La petite malade fut soignée avec un dévouement au-dessus de tout éloge : traitement à l'électricité, régime fortifiant, sollicitude de tous les instants, tout fut généreusement prodigué à cette fillette à laquelle s'intéressaient docteurs et religieuses. Dès qu'elle fut à peu près guérie, elle supplia les sœurs d'agréer qu'elle les aidât à soigner les autres petites filles de la salle de chirurgie. Sa reconnaissance envers la maison hospitalière était si grande qu'elle ne savait comment la témoigner, et, pour traduire sa gratitude, elle ne trouva rien de mieux que de se dévouer. Elle devint donc petite infirmière et elle avouait très franchement qu'elle aurait désiré ne jamais plus sortir de cette salle où elle aimait à se dépenser auprès de ses jeunes compagnes, leur rendant de petits services, comme elle en rendait jadis à ses frères et sœurs. Nous avons entendu la sœur Adélaïde faire l'éloge de sa charmante pensionnaire : « Elle était très courageuse, nous a-t-elle dit, et d'une sagesse, d'un bon sens, d'une délicatesse, d'une patience bien au-dessus de son âge ; c'était la copie vivante du cœur et des vertus de sa mère que j'ai toujours considérée comme une sainte femme. Elle lui ressemblait encore par la solide piété dont elle était douée. Elle priait si bien, récitait si pieusement son chapelet que les autres enfants se disaient entre elles : « Voyez Germaine, comme elle prie bien ». Alors, instinctivement, les nombreuses petites malades joignaient les mains et baissaient les yeux « pour faire comme elle ! » C'était pour la chère sœur Adélaïde une vraie jouissance de voir quel pieux ascendant avait Germaine sur ses compagnes de souffrance. C'était presque un petit apostolat que la fillette exerçait autour d'elle et ses exemples portaient des fruits.

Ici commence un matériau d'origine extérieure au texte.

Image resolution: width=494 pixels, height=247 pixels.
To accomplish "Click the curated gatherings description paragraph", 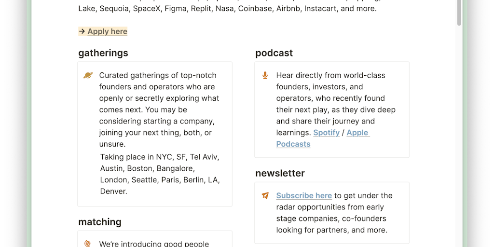I will pos(159,110).
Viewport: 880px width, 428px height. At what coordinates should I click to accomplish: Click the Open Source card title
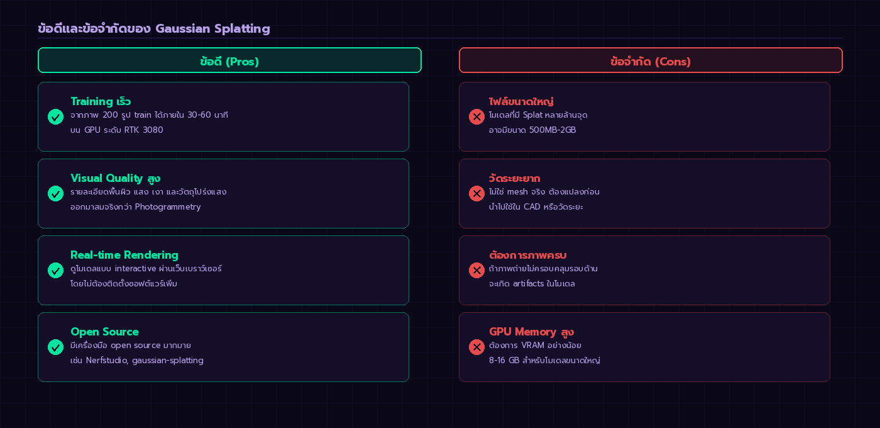104,332
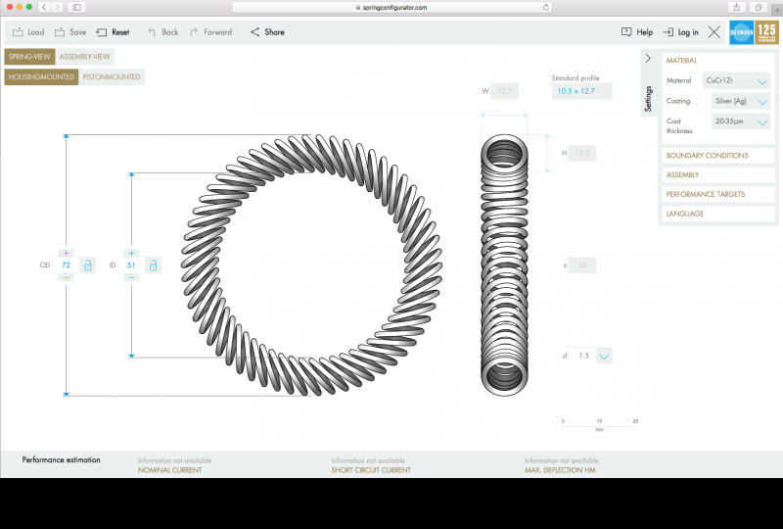This screenshot has width=783, height=529.
Task: Toggle the ID lock icon
Action: tap(153, 265)
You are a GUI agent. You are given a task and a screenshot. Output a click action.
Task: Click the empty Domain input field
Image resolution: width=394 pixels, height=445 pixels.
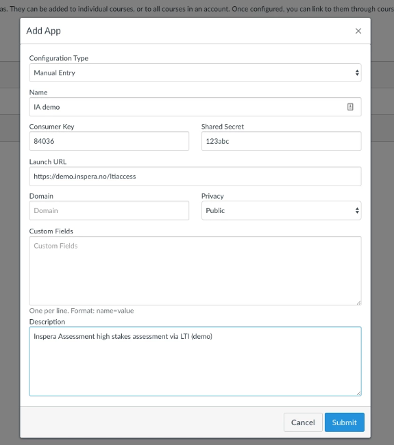pyautogui.click(x=109, y=211)
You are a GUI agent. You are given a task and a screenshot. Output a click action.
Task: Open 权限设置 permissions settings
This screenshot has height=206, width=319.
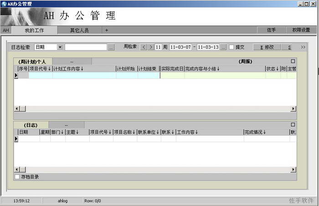pos(301,30)
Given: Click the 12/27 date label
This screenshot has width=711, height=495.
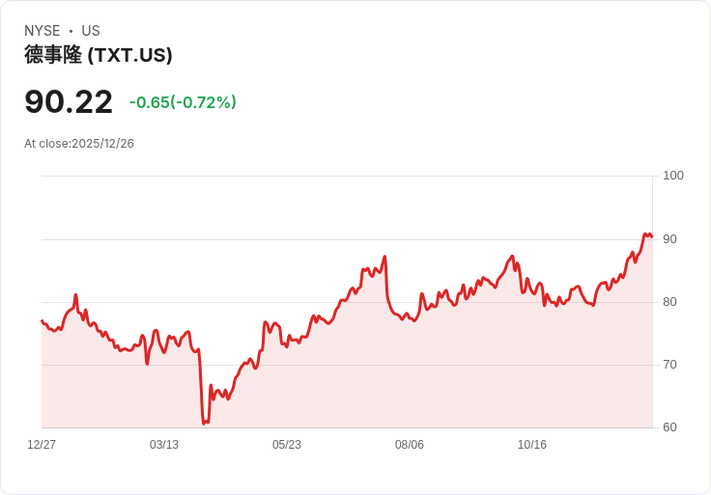Looking at the screenshot, I should (42, 445).
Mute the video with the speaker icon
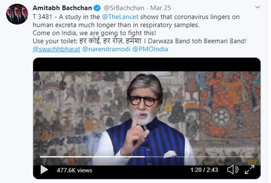 232,169
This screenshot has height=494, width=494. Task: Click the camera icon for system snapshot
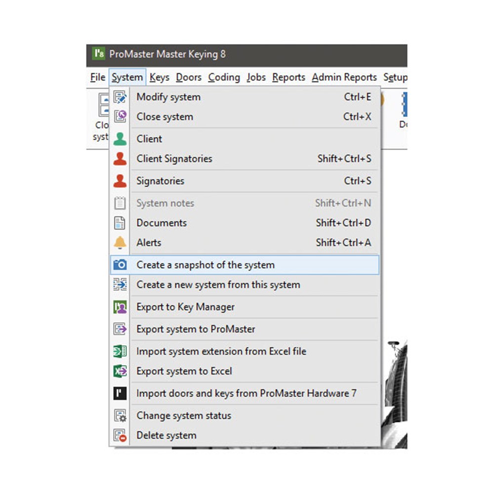click(120, 265)
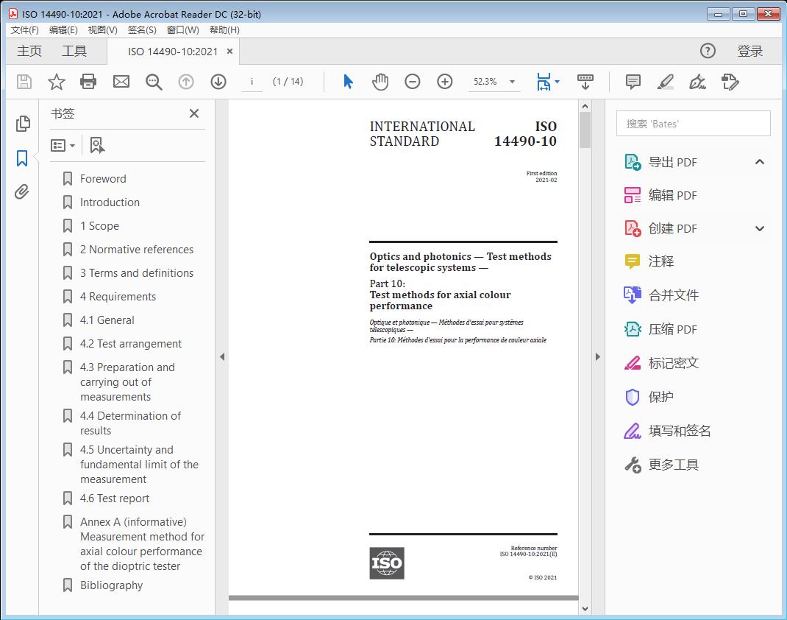Select the Hand pan tool
This screenshot has width=787, height=620.
tap(380, 82)
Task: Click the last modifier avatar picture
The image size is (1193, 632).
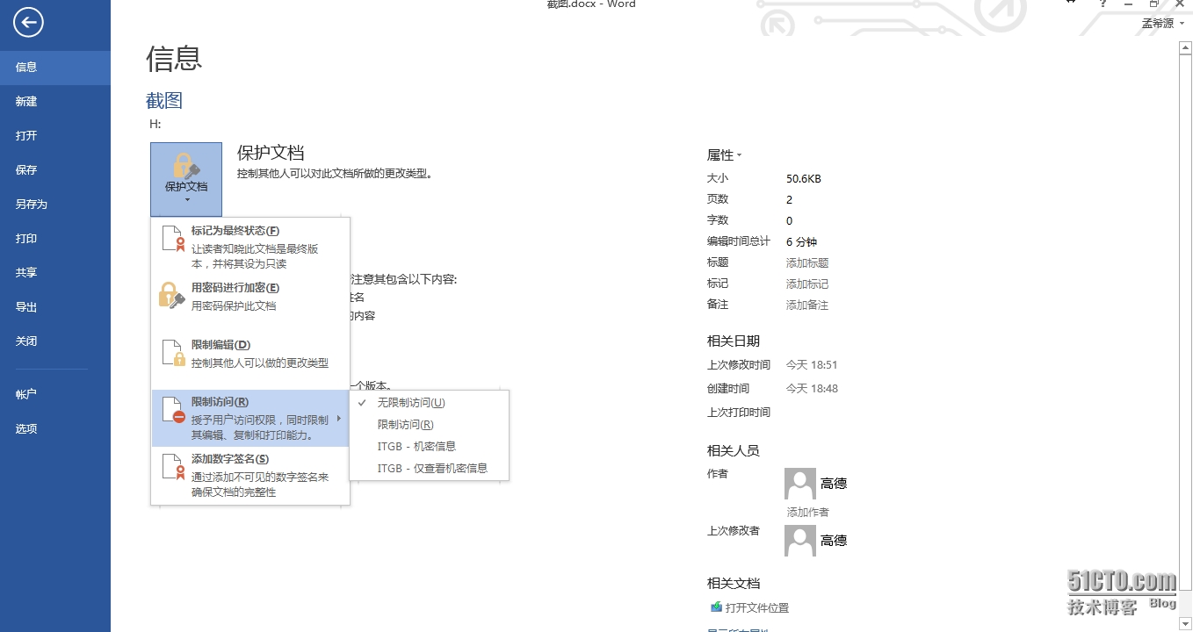Action: 799,541
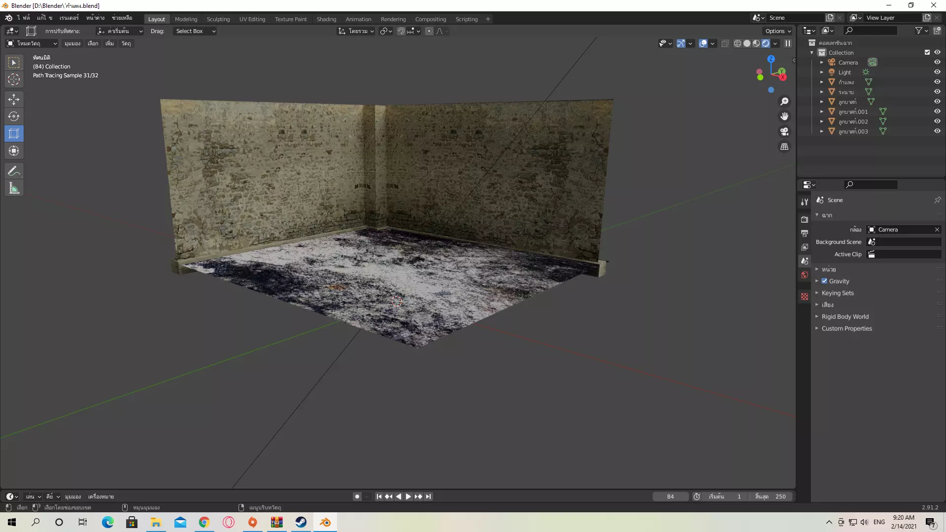Hide the Light object in outliner
Image resolution: width=946 pixels, height=532 pixels.
coord(937,72)
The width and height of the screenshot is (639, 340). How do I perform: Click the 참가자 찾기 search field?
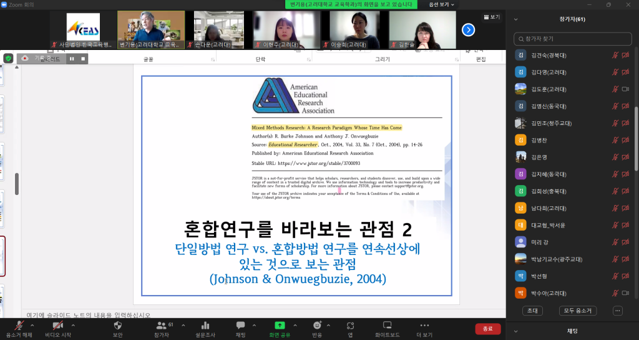click(x=572, y=39)
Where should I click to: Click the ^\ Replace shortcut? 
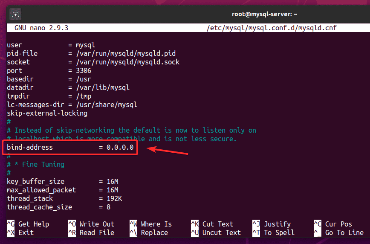coord(149,232)
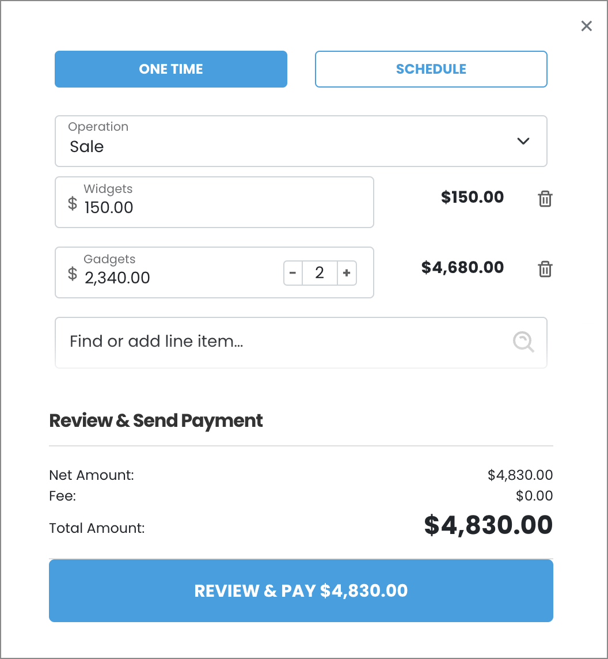Click the Gadgets $4,680.00 line total
The image size is (608, 659).
click(x=462, y=268)
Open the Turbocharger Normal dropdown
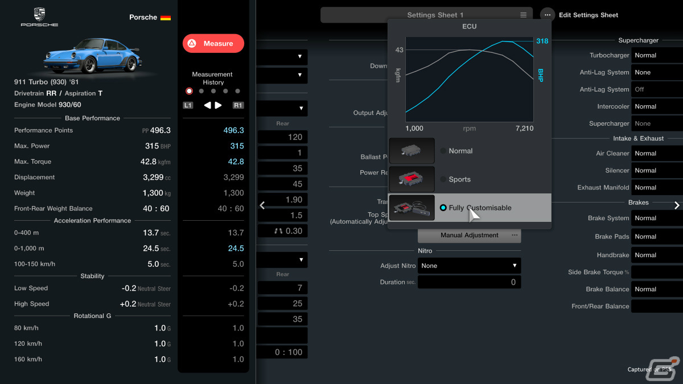 coord(657,55)
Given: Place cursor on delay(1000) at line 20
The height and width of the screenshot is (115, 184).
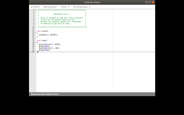Looking at the screenshot, I should pyautogui.click(x=44, y=46).

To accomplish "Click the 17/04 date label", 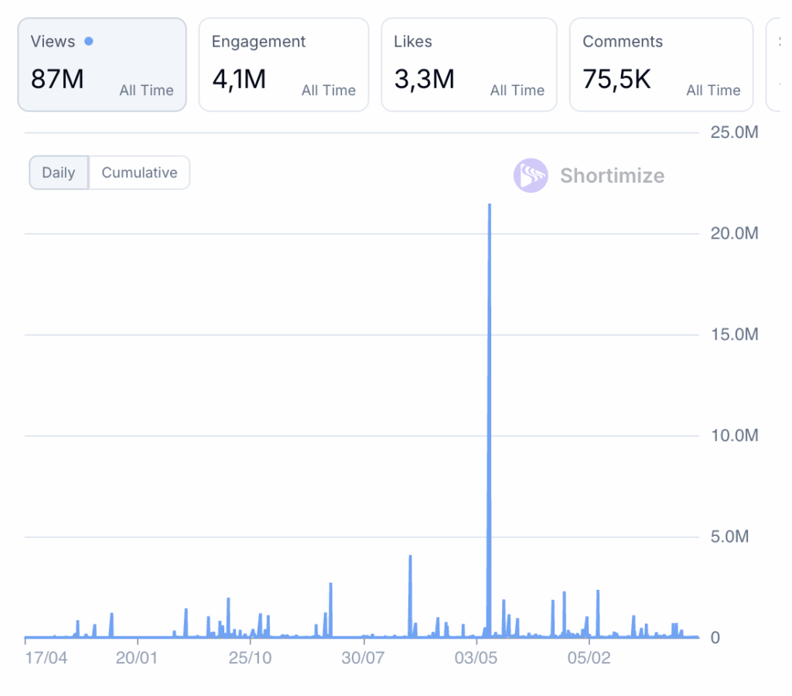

Mais, tandis que Germaine charmait et édifiait la salle de chirurgie, la désolation éclatait dans la triste demeure de ses parents chéris. La rougeole s'abattait terrible sur le groupe enfantin, et M. et Mme Castang virent quatre de leurs enfants presque simultanément atteints de ce mal contagieux. Lorsque le médecin arriva dans cet intérieur désolé, il défendit à Mme Castang de soigner elle-même ses enfants. La pauvre femme nourrissait une petite fille et il était de toute prudence de ne pas la laisser s'épuiser auprès de quatre enfants malades. En conséquence, le docteur fit porter ces derniers à l'hôpital de la route de Bayonne. Là, aucun soin ne leur manqua, mais, hélas! une complication de bronchite aiguë survint chez deux des chers petits malades et, dans l'espace de dix à douze jours, ils étaient tous deux ravis à la tendresse d'un père et d'une mère inconsolables. Une Sœur de charité ferma les yeux des deux innocents et ensevelit leurs petits corps dans de blancs linceuls, tandis que sur l'aile des anges leurs âmes sœurs allaient rejoindre dans l’immortalité les premiers envolés de leur gracieux essaim…

 

« Enfants, éclatez en bruyantes mélodies,

Célébrez les saints et joyeux triomphes des innocents….

Ils tombent et leur âge si tendre n'avait point encore développé leurs forces.

Heureux ces petits corps des Innocents immolés !

Heureuses les mères qui enfantent de tels gages !

Ô aimable légion des Innocents !...

Les anges, citoyens du Ciel, viennent à leur rencontre.

La petite troupe vêtue de blanc saisit la couronne de vie par une merveilleuse victoire » (2).

 


Mais, tandis que là-haut les deux petits frères s'élançaient au sein de l'infini bonheur, la main dans la main et leurs ailes s'entrecroisant, ici-bas les infortunés parents étaient en proie à la plus amère désolation... Germaine était présente lorsque, dans un couloir de l'hôpital, une des bonnes Sœurs annonça, deux fois en dix jours, à son père et à sa mère que Dieu avait repris un de leurs enfants chéris... C'est alors qu'elle entendit sa mère s'écrier : « Plutôt avoir cent enfants que d'en perdre un seul ! » puis, cette mère inconsolable retomba dans une crise de larmes que rien ne pouvait calmer... M. Castang sanglotait de son côté, appuyé contre un mur, la tête dans les mains, et refusant toute consolation... Tous deux appelaient leurs enfants... La scène était navrante !... Germaine, elle aussi, donnait libre cours à sa douleur... Ils étaient morts presque à côté d'elle, ces petits frères charmants qu'elle avait tant chéris, tant soignés, tant caressés... Ils étaient morts... mais non, ils avaient trouvé l'éternelle vie et ils l'attendaient au pays de l'âme où tout refleurit dans l'immortalité.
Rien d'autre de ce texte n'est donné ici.